-------- Study material --------

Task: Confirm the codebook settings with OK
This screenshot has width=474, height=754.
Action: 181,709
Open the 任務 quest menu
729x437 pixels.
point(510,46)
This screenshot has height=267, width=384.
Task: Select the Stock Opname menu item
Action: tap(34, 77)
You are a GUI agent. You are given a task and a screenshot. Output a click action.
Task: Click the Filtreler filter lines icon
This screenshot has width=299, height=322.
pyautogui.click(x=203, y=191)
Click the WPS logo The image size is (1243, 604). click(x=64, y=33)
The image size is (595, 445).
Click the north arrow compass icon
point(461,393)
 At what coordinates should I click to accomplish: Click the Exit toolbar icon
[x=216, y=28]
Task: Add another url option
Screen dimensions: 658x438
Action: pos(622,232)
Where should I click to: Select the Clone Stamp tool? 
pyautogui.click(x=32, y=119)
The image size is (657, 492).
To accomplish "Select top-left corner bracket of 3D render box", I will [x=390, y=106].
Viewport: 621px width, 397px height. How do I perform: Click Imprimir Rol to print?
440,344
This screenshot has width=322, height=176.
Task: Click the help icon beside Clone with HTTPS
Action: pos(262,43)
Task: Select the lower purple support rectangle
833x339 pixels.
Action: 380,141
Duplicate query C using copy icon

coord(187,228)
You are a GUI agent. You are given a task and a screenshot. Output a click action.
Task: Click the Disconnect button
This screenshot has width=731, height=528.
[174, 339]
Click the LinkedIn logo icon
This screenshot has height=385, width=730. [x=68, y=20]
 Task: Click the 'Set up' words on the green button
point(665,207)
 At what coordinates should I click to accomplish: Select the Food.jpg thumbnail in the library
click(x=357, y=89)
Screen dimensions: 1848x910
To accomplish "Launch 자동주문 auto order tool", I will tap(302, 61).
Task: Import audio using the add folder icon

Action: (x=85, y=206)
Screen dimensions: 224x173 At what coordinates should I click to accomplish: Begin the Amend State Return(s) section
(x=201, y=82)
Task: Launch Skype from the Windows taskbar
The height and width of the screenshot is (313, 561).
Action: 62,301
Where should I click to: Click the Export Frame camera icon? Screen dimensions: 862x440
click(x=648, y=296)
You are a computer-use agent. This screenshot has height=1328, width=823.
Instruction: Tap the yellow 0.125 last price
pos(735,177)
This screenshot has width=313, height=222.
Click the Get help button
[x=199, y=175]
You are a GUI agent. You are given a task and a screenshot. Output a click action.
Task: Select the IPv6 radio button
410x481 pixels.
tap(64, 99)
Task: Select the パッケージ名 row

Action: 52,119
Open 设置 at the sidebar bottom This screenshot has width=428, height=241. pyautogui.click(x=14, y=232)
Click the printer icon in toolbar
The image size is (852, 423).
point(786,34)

--------

■ **Exercise**
What's required is that all of the material be returned exactly.

■ **Written solution**
Task: Confirm the codebook settings with OK
This screenshot has width=474, height=754.
Action: 181,709
Open the 任務 quest menu
729x437 pixels.
point(510,46)
This screenshot has height=267, width=384.
Task: Select the Stock Opname menu item
Action: tap(34, 77)
You are a GUI agent. You are given a task and a screenshot. Output a click action.
Task: Click the Filtreler filter lines icon
This screenshot has width=299, height=322.
pyautogui.click(x=203, y=191)
Click the WPS logo The image size is (1243, 604). click(x=64, y=33)
The image size is (595, 445).
Click the north arrow compass icon
point(461,393)
 At what coordinates should I click to accomplish: Click the Exit toolbar icon
[x=216, y=28]
Task: Add another url option
Screen dimensions: 658x438
Action: pos(622,232)
Where should I click to: Select the Clone Stamp tool? 
pyautogui.click(x=32, y=119)
The image size is (657, 492).
To accomplish "Select top-left corner bracket of 3D render box", I will [x=390, y=106].
Viewport: 621px width, 397px height. How do I perform: Click Imprimir Rol to print?
440,344
This screenshot has width=322, height=176.
Task: Click the help icon beside Clone with HTTPS
Action: pos(262,43)
Task: Select the lower purple support rectangle
833x339 pixels.
Action: 380,141
Duplicate query C using copy icon

coord(187,228)
You are a GUI agent. You are given a task and a screenshot. Output a click action.
Task: Click the Disconnect button
This screenshot has width=731, height=528.
[174, 339]
Click the LinkedIn logo icon
This screenshot has height=385, width=730. [x=68, y=20]
 Task: Click the 'Set up' words on the green button
point(665,207)
 At what coordinates should I click to accomplish: Select the Food.jpg thumbnail in the library
click(x=357, y=89)
Screen dimensions: 1848x910
To accomplish "Launch 자동주문 auto order tool", I will tap(302, 61).
Task: Import audio using the add folder icon

Action: (x=85, y=206)
Screen dimensions: 224x173 At what coordinates should I click to accomplish: Begin the Amend State Return(s) section
(x=201, y=82)
Task: Launch Skype from the Windows taskbar
The height and width of the screenshot is (313, 561).
Action: 62,301
Where should I click to: Click the Export Frame camera icon? Screen dimensions: 862x440
click(x=648, y=296)
You are a computer-use agent. This screenshot has height=1328, width=823.
Instruction: Tap the yellow 0.125 last price
pos(735,177)
This screenshot has width=313, height=222.
Click the Get help button
[x=199, y=175]
You are a GUI agent. You are given a task and a screenshot. Output a click action.
Task: Select the IPv6 radio button
410x481 pixels.
tap(64, 99)
Task: Select the パッケージ名 row

Action: 52,119
Open 设置 at the sidebar bottom This screenshot has width=428, height=241. pyautogui.click(x=14, y=232)
Click the printer icon in toolbar
The image size is (852, 423).
point(786,34)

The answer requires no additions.